Scriveva Karl Marx nella Critica della filosofìa hegeliana del diritto pubblico che "la religione è il singhiozzo di una creatura oppressa, il sentimento di un mondo senza cuore, lo spirito di una condizione priva di spirito. È l'oppio dei popoli".

Questa frase, che si apre a diversi profili interpretativi, è stata pensata appunto con riferimento alla religione, ma ai giorni nostri mi sembra si addica molto meglio al calcio, ai calciatori, al pallone e ai tanti pallonari, soprattutto nostrani.

Quello che abbiamo visto ieri sera prima della finale di Coppa Italia è stato, ahimè, solo l'ultimo fenomeno di questa drammatica realtà. 

Il cosiddetto "gioco" del calcio, da parecchio tempo ormai, non ha proprio più nulla della dimensione del gioco.

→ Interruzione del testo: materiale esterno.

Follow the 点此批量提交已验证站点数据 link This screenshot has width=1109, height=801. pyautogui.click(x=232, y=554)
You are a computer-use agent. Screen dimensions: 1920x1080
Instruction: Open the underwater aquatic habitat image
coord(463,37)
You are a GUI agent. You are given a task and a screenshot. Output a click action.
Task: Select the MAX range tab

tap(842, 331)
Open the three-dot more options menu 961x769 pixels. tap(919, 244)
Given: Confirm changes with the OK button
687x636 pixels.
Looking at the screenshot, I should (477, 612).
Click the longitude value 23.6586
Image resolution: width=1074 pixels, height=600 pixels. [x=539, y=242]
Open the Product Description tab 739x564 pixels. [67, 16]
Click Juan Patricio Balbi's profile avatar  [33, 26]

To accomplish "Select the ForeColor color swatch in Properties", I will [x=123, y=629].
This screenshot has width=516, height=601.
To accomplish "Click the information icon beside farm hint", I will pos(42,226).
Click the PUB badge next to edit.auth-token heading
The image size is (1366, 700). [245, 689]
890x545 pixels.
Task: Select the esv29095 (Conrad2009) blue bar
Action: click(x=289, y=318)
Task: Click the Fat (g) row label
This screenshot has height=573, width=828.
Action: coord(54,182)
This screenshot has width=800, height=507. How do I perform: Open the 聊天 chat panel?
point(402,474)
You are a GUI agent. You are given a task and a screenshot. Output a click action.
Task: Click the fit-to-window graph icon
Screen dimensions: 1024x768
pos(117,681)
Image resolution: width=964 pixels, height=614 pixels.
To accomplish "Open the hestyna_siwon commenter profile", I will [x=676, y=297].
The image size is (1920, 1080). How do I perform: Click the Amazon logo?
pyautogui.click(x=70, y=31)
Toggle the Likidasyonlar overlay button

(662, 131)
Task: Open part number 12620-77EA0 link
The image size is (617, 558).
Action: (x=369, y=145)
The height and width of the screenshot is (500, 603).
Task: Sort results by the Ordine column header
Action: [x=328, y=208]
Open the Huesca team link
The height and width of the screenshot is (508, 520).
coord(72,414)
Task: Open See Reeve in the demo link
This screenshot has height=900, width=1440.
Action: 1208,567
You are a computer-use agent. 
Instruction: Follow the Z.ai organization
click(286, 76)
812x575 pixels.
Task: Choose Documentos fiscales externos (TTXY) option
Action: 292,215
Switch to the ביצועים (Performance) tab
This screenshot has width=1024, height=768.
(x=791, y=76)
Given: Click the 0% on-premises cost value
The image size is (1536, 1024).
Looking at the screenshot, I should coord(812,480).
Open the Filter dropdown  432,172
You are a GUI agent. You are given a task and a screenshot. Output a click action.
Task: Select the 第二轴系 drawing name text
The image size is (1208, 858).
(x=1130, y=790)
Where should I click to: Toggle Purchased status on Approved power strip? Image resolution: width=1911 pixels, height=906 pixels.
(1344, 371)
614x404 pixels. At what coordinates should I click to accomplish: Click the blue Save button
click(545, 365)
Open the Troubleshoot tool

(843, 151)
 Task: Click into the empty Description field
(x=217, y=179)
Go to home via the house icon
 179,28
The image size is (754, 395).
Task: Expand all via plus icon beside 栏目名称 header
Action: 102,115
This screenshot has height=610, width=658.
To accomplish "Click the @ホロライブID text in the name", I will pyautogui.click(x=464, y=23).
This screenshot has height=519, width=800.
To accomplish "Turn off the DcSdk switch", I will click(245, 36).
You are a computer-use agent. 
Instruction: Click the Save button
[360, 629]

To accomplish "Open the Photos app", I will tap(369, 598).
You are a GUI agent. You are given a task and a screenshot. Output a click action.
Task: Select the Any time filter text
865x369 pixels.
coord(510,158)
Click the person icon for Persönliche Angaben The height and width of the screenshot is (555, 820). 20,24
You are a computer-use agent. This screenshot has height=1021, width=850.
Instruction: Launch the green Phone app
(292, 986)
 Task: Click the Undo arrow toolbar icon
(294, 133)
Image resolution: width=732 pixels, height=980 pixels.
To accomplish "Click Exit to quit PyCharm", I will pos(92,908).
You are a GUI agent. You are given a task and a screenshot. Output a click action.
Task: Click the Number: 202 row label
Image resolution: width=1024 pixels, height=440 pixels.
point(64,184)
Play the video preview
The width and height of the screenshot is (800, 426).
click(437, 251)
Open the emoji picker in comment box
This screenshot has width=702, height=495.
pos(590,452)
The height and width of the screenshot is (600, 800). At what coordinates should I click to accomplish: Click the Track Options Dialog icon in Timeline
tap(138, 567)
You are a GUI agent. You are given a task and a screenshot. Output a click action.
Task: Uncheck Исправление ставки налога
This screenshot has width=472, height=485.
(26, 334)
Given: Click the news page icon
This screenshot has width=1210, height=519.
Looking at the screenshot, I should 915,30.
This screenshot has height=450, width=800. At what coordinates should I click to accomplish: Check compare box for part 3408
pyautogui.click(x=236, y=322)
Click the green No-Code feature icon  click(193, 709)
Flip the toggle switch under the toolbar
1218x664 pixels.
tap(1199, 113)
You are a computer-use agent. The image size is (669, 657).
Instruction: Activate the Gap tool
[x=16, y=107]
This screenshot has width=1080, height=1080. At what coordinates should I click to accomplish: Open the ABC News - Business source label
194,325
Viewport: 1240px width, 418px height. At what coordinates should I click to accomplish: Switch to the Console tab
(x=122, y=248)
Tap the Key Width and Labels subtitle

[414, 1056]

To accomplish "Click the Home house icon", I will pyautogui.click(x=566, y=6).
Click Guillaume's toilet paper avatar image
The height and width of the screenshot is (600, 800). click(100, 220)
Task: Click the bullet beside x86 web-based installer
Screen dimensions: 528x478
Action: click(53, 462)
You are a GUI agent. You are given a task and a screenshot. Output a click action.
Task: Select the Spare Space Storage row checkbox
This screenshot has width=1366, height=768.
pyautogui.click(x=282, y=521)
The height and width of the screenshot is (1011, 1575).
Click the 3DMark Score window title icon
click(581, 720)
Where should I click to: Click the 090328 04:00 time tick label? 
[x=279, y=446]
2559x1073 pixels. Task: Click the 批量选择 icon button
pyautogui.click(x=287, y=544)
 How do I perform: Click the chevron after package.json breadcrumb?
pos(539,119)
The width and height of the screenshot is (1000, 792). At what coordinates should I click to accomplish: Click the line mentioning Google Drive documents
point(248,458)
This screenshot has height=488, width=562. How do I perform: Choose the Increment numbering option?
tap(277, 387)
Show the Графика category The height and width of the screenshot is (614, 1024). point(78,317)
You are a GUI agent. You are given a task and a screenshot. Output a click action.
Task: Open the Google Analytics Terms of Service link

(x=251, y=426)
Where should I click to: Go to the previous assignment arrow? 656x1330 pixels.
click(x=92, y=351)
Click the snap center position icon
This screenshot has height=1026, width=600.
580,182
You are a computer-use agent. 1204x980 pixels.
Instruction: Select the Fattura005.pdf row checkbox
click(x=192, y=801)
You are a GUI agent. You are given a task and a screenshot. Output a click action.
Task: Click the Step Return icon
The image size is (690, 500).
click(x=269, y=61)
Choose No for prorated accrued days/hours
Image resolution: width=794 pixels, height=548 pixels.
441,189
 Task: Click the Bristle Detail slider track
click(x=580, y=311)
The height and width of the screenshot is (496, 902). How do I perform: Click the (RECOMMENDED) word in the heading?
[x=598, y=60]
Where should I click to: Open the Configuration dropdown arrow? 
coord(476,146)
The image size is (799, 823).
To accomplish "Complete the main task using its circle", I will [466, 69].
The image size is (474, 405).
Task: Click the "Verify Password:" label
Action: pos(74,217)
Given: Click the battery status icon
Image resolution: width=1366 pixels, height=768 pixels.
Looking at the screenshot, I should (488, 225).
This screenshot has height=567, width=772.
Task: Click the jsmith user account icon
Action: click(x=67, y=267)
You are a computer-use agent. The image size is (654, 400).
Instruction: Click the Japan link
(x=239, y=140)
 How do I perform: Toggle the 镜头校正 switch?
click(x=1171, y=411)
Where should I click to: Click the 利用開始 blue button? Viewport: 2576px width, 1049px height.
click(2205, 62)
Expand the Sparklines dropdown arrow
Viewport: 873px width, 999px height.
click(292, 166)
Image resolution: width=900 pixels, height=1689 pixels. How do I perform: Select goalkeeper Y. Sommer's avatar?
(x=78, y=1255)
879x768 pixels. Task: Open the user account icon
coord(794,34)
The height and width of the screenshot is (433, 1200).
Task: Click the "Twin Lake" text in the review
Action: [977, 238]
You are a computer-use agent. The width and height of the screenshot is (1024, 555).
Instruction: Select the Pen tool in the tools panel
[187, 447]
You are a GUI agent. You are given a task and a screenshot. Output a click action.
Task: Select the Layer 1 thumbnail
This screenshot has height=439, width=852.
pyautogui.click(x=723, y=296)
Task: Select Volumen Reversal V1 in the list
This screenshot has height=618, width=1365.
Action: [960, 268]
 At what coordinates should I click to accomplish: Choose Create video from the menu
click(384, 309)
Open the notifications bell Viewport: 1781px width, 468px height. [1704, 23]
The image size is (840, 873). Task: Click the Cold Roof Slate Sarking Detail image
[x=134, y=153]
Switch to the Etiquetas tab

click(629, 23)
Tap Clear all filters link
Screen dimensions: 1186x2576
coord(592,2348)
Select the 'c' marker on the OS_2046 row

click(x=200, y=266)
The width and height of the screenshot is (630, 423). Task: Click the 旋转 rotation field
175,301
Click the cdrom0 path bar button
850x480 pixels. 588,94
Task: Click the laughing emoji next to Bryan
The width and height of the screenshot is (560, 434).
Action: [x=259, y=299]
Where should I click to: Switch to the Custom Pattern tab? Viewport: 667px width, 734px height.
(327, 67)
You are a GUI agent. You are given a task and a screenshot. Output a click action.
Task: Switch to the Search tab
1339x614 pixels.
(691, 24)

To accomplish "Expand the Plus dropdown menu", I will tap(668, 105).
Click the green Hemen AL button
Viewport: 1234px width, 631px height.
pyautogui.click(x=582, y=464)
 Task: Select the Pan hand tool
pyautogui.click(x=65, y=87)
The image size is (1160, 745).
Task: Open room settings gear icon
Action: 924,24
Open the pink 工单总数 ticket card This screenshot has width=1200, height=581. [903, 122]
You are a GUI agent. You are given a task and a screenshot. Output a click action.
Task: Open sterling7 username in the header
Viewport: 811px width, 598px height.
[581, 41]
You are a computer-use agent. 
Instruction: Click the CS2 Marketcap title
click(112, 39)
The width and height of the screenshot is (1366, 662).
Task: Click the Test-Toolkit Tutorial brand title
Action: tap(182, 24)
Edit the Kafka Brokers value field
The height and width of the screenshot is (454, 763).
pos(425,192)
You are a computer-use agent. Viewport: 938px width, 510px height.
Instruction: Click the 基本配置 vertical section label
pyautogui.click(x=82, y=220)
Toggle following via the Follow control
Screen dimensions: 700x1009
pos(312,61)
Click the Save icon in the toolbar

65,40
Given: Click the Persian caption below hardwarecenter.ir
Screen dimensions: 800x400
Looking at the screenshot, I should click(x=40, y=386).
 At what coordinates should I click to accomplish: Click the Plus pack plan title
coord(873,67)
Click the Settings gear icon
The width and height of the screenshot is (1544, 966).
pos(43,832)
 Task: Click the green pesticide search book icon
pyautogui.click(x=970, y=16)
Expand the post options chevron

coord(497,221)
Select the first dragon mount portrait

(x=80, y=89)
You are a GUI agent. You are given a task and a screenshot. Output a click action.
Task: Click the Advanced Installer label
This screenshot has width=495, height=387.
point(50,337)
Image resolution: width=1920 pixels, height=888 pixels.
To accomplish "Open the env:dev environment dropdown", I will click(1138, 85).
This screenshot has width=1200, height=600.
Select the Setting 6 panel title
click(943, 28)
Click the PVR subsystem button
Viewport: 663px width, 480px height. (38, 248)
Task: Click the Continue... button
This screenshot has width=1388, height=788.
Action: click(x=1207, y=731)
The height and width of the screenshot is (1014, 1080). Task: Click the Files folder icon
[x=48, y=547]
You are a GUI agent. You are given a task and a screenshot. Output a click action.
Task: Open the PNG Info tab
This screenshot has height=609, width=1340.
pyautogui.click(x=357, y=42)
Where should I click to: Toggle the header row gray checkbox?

Rimane come luogo di ciclopici interessi economici, che esiste proprio perché esistono masse di persone disposte a tutto pur di seguire la propria "squadra del cuore". Gli italiani più ricchi e fortunati spendono fortune per strapagare viziati ragazzini tatuati dalla testa ai piedi, con capelli acconciati nelle maniere più variopinte e ridicole, invece di trovare modi ben più costruttivi per investire il proprio patrimonio. Il calcio dà visibilità e popolarità: perché investire soldi nella cultura, nella ricerca scientifica, se si può avere la prima pagina dei giornali semplicemente acquistando una squadra di serie A?

Questa critica viene da qualcuno che è pure stato arbitro di calcio, che a 10 anni piangeva perché l'Italia al mondiale era stata eliminata dall'Argentina, che a 18 aveva un poster di Roberto Baggio in camera e che del Divin Codino ha tutt'oggi una maglietta, anche se un po' scolorita. 

La cosa che più avvilisce è il nefasto influsso che questi cafonal-atleti-saltimbanchi del rettangolo di gioco hanno sulle giovani generazioni: ormai è fin troppo frequente trovare ragazzini di neanche 18 anni con la cresta indiana, il primo tatuaggio, la parlata volgare, per il desiderio di assomigliare al proprio rozzo e osceno modello di turno.

Povera Italia: altro che religione, è questo oggi il tuo oppio. Quanti italiani rinunciano a riflettere sulla propria vita, sui propri problemi, sulle sfide che la vita quotidianamente rivolge loro, per rivolgere i propri pensieri e le proprie migliori energie alla squadra di calcio? Si appassionano più alle disavventure dei propri beniamini che a quelle dei parenti. Non tutti, fortunatamente, ragionano così, ma troppi, purtroppo, ci ragionano eccome. Quanta tristezza fa quest'Italia in mano ai pallonari. Quasi non si crede più che un tempo questo era il centro politico e culturale del mondo interno.

Parafrasando Marx, proprio non si può non convenire che il calcio è lo spirito di una condizione priva di spirito. L'oppio dei popoli, per dirla in breve.